国会会期末の与野党攻防

2012年08月08日

 国会はここに来て緊迫してきました。今国会中に解散を迫る自民党が、解散を引き延ばしする民主党に様々な圧力をかけて解散の実現を迫っているためです。
 ここで、これまでの流れと考え方を整理してみます。
 ①まず5月末に「消費税法案の成立は今の日本にとって最も大切なことだから成立させよう」という自民、公明、民主の3党によっていわゆる、「3党合意」がまず成立しました。
 ②それには国民に見える形でなぜ消費税を引き上げるか十分な審議をする、ということで100時間の審議が行われ、いくつかの法案修正の末、衆議院で消費税法案と引き上げ根拠である社会保障関連法案が可決しました。

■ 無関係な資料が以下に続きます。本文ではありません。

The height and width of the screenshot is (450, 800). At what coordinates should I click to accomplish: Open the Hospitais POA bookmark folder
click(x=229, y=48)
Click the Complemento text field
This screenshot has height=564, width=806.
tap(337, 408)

 ③その間、民主党は小沢グループが消費税反対で離党し新たな政党をつくりました。
 ④そして参議院に法案は送られ、現在90時間と衆議院と同じ審議時間になりつつあります。
 ⑤審議時間を満たせば参議院で採決の予定でした。8月のお盆前には採決・成立と少なくとも自民、公明党は思っていました。
 ⑥しかし、採決は8月下旬と輿石幹事長が発言しました。
 ⑦更に、来年度の予算編成に向けての記者会見もありました。
 ⑧約束が違う、と自民党は参議院で問責を、衆議院で内閣不信任案を提出する、ということを発表しました。取り下げの条件は野田総理が今国会中に衆議院を解散することです。
 というのがこれまでの経過です。
 これを見ると3党合意が最も重要です。3党合意をどう解釈するかでかで見方が変わってきます。

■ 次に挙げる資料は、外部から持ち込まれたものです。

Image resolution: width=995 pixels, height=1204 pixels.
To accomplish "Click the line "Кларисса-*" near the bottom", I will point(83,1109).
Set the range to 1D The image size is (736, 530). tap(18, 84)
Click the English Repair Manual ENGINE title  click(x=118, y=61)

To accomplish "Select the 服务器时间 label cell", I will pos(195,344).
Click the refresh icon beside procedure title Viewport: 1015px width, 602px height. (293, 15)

 自民、公明は当然3党合意は、消費税に関しては一つの政党になったのと同じ。だから統一行動を取る、と解釈しました。ですから、途中で小沢さんたちが消費税に反対したというのも既に三党合意破り、といことになります。当然合意のウラには消費税が成立したら解散、総選挙が暗黙の了解と思っていました。

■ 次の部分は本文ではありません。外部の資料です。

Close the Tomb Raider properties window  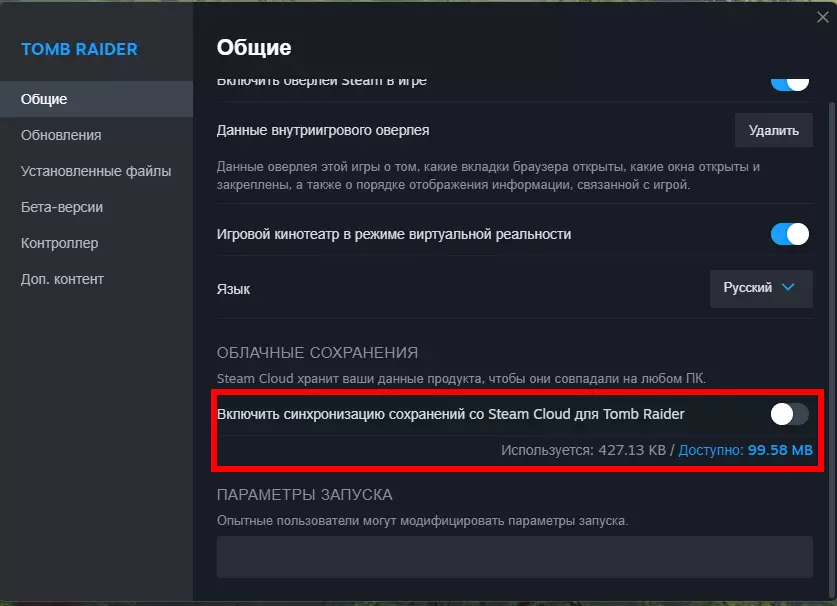click(822, 15)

 一方、野田総理は自民党と同じ考え方を持っていたと思います。しかし輿石幹事長は3党合意は消費税を可決させるための約束と見ていました。可決の時期は今国会中であったならいつでも構わない、という考え。だから国会の最終日に近い時期に採決を考えていました。解散も全く考えていません。
 小沢さんらは3党合意など鼻から信頼していませんでした。
 ですからこのように至った原因はまず「民主党内の不統一」にあります。二番目に「野田総理のリーダーシップのなさ」にあります。そして自民党の責任としては「最初の時点でどのような約束が3党合意かを明確にせずスタートさせた」ことにあります。最も明確にすれば3党合意など成立しなかったでしょう。
 そこで私の考えですが、「3党合意」は既に破綻している。しかし最優先は消費税法案の成立だったはずなので、これは実行させる。今国会解散は約束にない、いわば阿吽の呼吸みたいなものだった、そこで多少解散が遅れても仕方ない。しかし、消費税法案を成立させた以上、財源の見通しなど前提が変わってくるし、何より民主党のマニフェストに書いていなかったことだから、来年度の予算編成前に解散総選挙を行うことが筋と思います。
 今日にも自民民主の党首会談が行われますが、そこで予算編成作業に入る11月までに解散総選挙が約束されれば私はそこで手を打ってもいいと考えます。
 残りの国会、消費税法案以外にも国民の生活に関わる重要な法案が一杯あり、衆議院は通過して後は参議院の審議を待つだけになってます。いたずらに国会を混乱させ審議をストップさせてはいけません。